Personal information
- Full name: Raichin Antonov
- National team: Bulgaria
- Born: 11 April 1980 (age 46) Sofia, Bulgaria
- Height: 1.96 m (6 ft 5 in)
- Weight: 82 kg (181 lb)

Sport
- Sport: Swimming
- Strokes: Freestyle
- Club: Slavia Sofia
- College team: Missouri State University (U.S.)
- Coach: Jack Steck (U.S.)

= Raichin Antonov =

Bulgarian swimmer (born 1980)

Raichin Antonov (Райчин Антонов; born 11 April 1980) is a Bulgarian former swimmer, who specialized in sprint freestyle events. He is a multiple-time Bulgarian record holder and champion in the 50 and 100 m freestyle. He is also a former member of the swimming team for the Missouri State Bears under head coach Jack Steck, and a business graduate at the Missouri State University in Springfield, Missouri.

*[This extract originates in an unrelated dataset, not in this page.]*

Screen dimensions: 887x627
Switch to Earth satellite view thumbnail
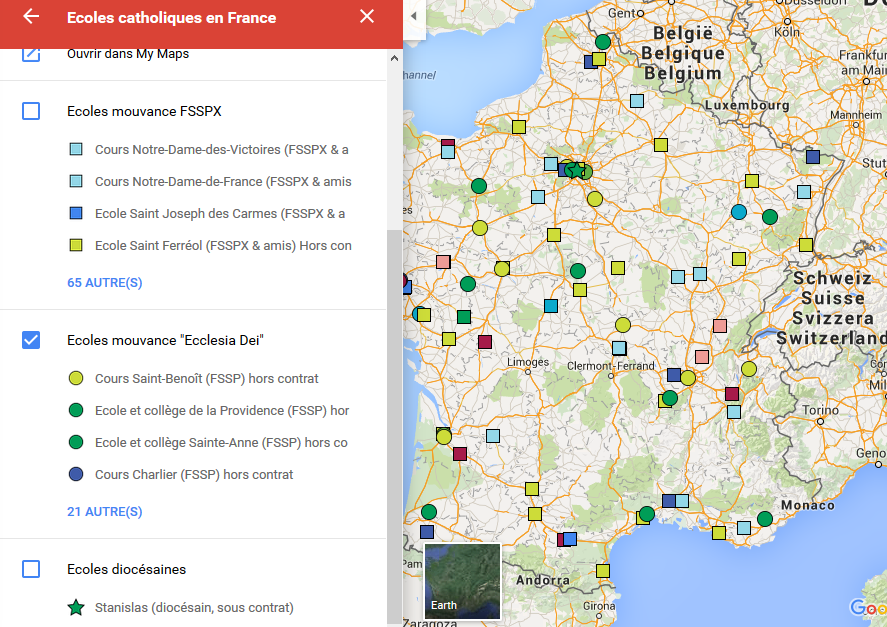[x=462, y=579]
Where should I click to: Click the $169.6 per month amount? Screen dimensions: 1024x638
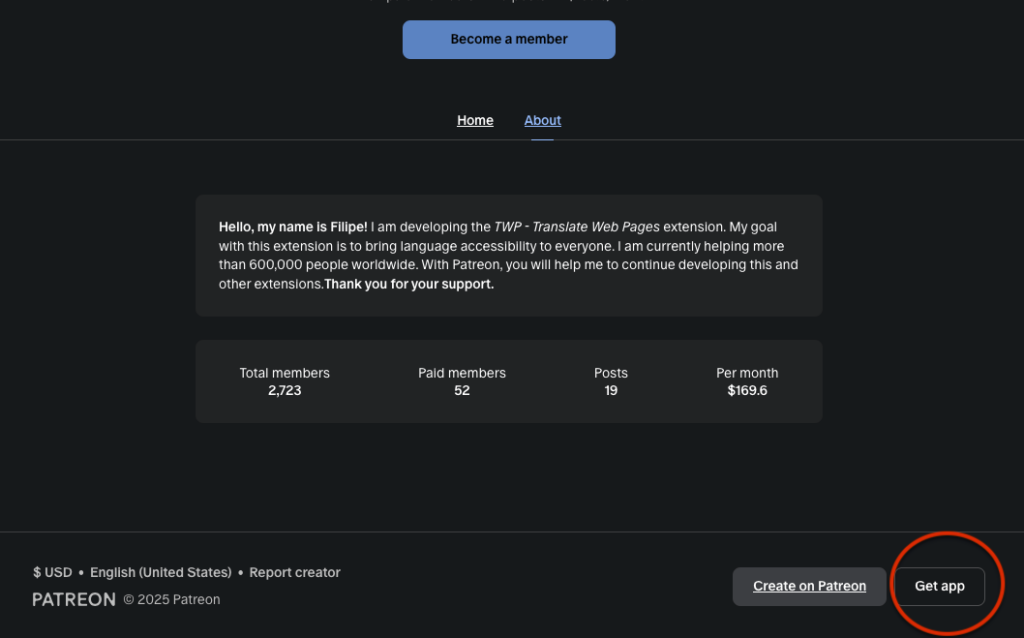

Antonov qualified for two swimming events at the 2004 Summer Olympics in Athens, by eclipsing FINA B-standard entry times of 23.48 (50 m freestyle) and 51.65 (100 m freestyle) from the Missouri State Swimming Championships. In the 100 m freestyle, Antonov challenged seven other swimmers on the fourth heat, including two-time Olympians George Gleason of the Virgin Islands and Allen Ong of Malaysia. He rounded out the field to last place and fifty-second overall by 0.29 of a second behind Ong in 52.33. In his second event, 50 m freestyle, Antonov matched his position from his first on the morning's prelims. Swimming in heat five, he touched out Iceland's Örn Arnarson to take a sixth spot by 0.17 of a second, outside his entry time of 23.67.